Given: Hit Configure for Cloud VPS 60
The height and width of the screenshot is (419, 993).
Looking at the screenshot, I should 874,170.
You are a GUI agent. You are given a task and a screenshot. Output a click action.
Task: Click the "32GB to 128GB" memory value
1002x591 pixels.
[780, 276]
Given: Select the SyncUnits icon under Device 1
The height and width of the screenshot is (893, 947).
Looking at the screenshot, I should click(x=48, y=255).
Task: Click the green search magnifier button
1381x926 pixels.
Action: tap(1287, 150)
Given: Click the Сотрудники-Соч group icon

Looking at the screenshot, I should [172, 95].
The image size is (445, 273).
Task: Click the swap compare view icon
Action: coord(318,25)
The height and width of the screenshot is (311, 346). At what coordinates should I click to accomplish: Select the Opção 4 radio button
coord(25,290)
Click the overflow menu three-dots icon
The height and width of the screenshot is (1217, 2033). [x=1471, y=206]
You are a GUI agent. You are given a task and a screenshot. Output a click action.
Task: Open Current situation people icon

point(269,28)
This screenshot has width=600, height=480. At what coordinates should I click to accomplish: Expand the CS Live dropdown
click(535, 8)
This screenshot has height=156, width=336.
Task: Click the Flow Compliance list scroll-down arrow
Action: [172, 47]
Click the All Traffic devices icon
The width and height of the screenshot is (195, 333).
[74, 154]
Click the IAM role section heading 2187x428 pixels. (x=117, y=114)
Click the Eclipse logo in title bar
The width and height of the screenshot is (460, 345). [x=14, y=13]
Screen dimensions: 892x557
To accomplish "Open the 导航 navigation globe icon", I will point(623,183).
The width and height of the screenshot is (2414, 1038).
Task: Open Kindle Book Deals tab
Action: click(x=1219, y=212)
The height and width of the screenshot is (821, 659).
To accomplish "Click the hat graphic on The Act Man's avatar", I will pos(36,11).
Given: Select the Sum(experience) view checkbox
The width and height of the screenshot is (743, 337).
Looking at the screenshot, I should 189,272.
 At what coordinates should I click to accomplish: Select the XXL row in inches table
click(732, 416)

###

- Directions for this task
Copy exactly the stretch of data above from the line with "Click the IAM" through the line with "Given: Select the Sum(experience)", and omit all other lines.

- Output for this exercise
Click the IAM role section heading 2187x428 pixels. (x=117, y=114)
Click the Eclipse logo in title bar
The width and height of the screenshot is (460, 345). [x=14, y=13]
Screen dimensions: 892x557
To accomplish "Open the 导航 navigation globe icon", I will point(623,183).
The width and height of the screenshot is (2414, 1038).
Task: Open Kindle Book Deals tab
Action: click(x=1219, y=212)
The height and width of the screenshot is (821, 659).
To accomplish "Click the hat graphic on The Act Man's avatar", I will pos(36,11).
Given: Select the Sum(experience) view checkbox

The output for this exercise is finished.